Melanie Crean, Loretta Wolozin, Nancy Valladares
The project, Signals From a Stranger, explores how language and meanings are shaped by personal experience and context.
In modern society’s media environments, individuals are often encountered through fragmented and simplified representations. Within these conditions, language is often assumed to be shared and stable, while in reality it is continuously interpreted through personal histories and contextual frameworks. This discrepancy often leads to misunderstanding and the tendency to reduce other people into singular and flattened interpretations.
This project argues that meaning is not inherently contained within the language, but is actively constructed and negotiated between each individual.

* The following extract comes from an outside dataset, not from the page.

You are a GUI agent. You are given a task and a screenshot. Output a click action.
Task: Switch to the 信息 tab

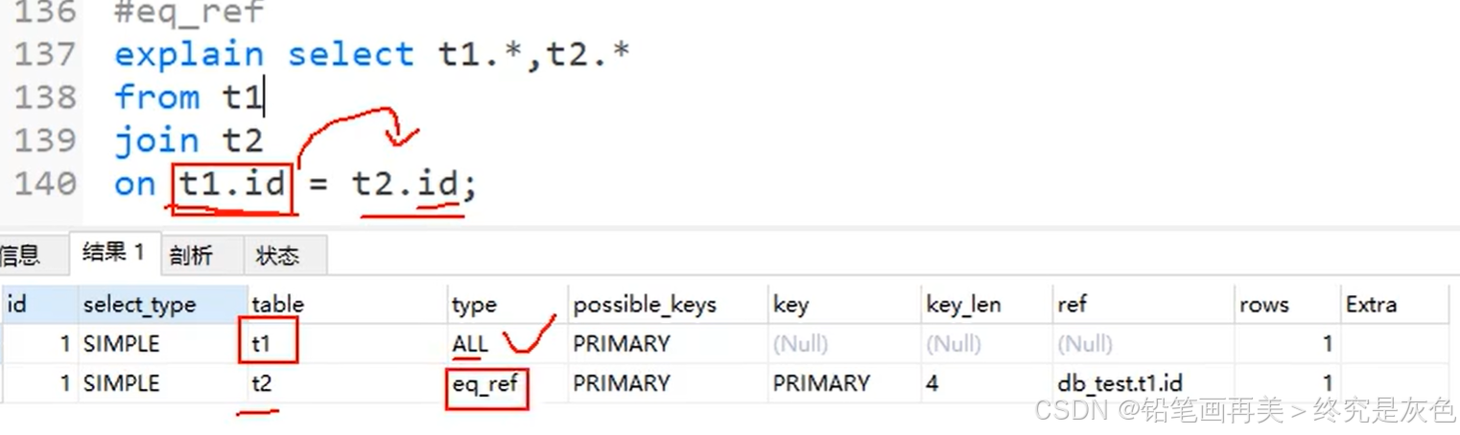click(21, 255)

Understanding does not just occur automatically through shared words, but requires an ongoing process of interpretation and mutual adjustment.
Through a two-player cooperative analog card game system, Signals From a Stranger creates a space in which one of the players must communicate using limited forms of communication, such as hand gestures and facial expressions, while navigating differences in perception. By placing players in conditions where interpretation is the key but never fully resolved, the project reveals how meaning diverges and how communication depends on effort, empathy, and awareness of acknowledging differences between others and themselves.
The project foregrounds the instability of meaning and invites audiences’ reflection on how we interpret and understand others in our everyday lives.

Seungyeon Lee

MFA design & technology
Seungyeon Lee is a Korean graphic and game designer based in New York, California and Seoul. She is a designer who explores social phenomena represented through contemporary media and inclusive design, using games and design as her primary mediums of expression.